Avocado shoppers are a diverse group, spanning many cultural and economic backgrounds, and they don’t all display the same avocado purchase behaviors. For example, among total avocado-purchasing households, Hispanic households tend to be more involved in the avocado category, with an avocado household buying rate that is 45 percent higher than for Non-Hispanic avocado households. To understand what might be driving this high level of involvement, a new Hass Avocado Board (HAB) study – Hispanic Avocado Shopper Insights – investigated six key demographic variables of both Hispanic and Non-Hispanic avocado-purchasing households.
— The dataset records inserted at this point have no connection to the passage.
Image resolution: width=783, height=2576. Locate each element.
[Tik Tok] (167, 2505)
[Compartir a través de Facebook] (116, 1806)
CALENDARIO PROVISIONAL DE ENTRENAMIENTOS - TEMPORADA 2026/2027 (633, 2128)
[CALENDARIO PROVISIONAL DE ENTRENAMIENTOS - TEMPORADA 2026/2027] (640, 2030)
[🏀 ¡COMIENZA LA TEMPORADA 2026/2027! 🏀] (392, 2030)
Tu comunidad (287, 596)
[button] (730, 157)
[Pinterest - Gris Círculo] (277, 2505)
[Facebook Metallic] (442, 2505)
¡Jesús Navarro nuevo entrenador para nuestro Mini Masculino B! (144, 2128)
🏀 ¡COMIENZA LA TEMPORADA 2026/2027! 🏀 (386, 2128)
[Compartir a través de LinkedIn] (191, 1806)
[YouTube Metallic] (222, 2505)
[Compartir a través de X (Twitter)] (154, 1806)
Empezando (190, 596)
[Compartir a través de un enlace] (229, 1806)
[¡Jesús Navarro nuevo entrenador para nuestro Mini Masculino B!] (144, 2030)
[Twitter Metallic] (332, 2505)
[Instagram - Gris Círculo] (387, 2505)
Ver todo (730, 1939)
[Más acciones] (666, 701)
This new study, based on household purchase data from the IRI Consumer NetworkTM, found that five of the six demographic variables analyzed appear to be factors in the higher per household avocado spend by Hispanic avocado households:
* Household size (number of people in the household)
* Presence of children
* Marital status of head of household
* Age of head of household
* Household location (in high or low population cities)
“Hispanic avocado shoppers are heavily engaged in the category,” explains Emiliano Escobedo, executive director of the Hass Avocado Board. “And these demographic insights help connect the dots between the purchase data and the real consumers who are purchasing and making avocados a regular part of their lifestyle and meal plans.”
The study found household size to be a likely factor in the higher avocado spend rate for Hispanic households. Hispanic households tend to be larger, with a greater percentage of Hispanic households consisting of three or more people (62 percent), than non-Hispanic households (41 percent). Additionally, these three- or more-person Hispanic households account for the majority (64 percent) of total Hispanic household avocado purchases.
Five of the six demographic variables studied are likely contributors to the heavier category engagement of Hispanic avocado shoppers
While household size includes all occupants – adults and children – Hispanic households are more likely to include children. Fifty percent of Hispanic households have children at home, whereas this number drops to only 33 percent for Non-Hispanic households. Along with the greater presence of children, 78 percent of Hispanic heads of household are married compared to 65 percent of Non-Hispanic heads of household.
Age of head of household is another demographic factor that distinguishes Hispanic avocado households from Non-Hispanic avocado households. Hispanic household heads tend to be younger than their non-Hispanic counterparts, with the youngest age group (18 to 34) comprising the largest share of Hispanic households (31 percent). In contrast, this 18 to 34 age group makes up only 20 percent of non-Hispanic households. Additionally, the oldest age group (55+) accounts for only 23 percent of Hispanic households, while comprising 44 percent of non-Hispanic households.
The study also looked at whether Hispanic and non-Hispanic avocado households were located in high-population or low-population cities. Counties representing the metropolitan areas of the 25 highest population U.S. cities are designated “A” counties. The study found that a greater proportion of Hispanic households (56 percent) are located in “A” counties compared to only 42 percent of non-Hispanic households.
The sixth variable investigated was household annual income level. The study found that households with higher income levels ($70,000+) make up a slightly smaller share of Hispanic avocado households (42 percent) than non-Hispanic avocados households (46 percent). For this reason, it appears that income level may not be a key factor driving the higher Hispanic avocado purchase trends. On the other hand, household size, presence of children, marital status, age, and household location do appear to be notable influencing factors and paint a profile of Hispanic and Non-Hispanic avocado shoppers.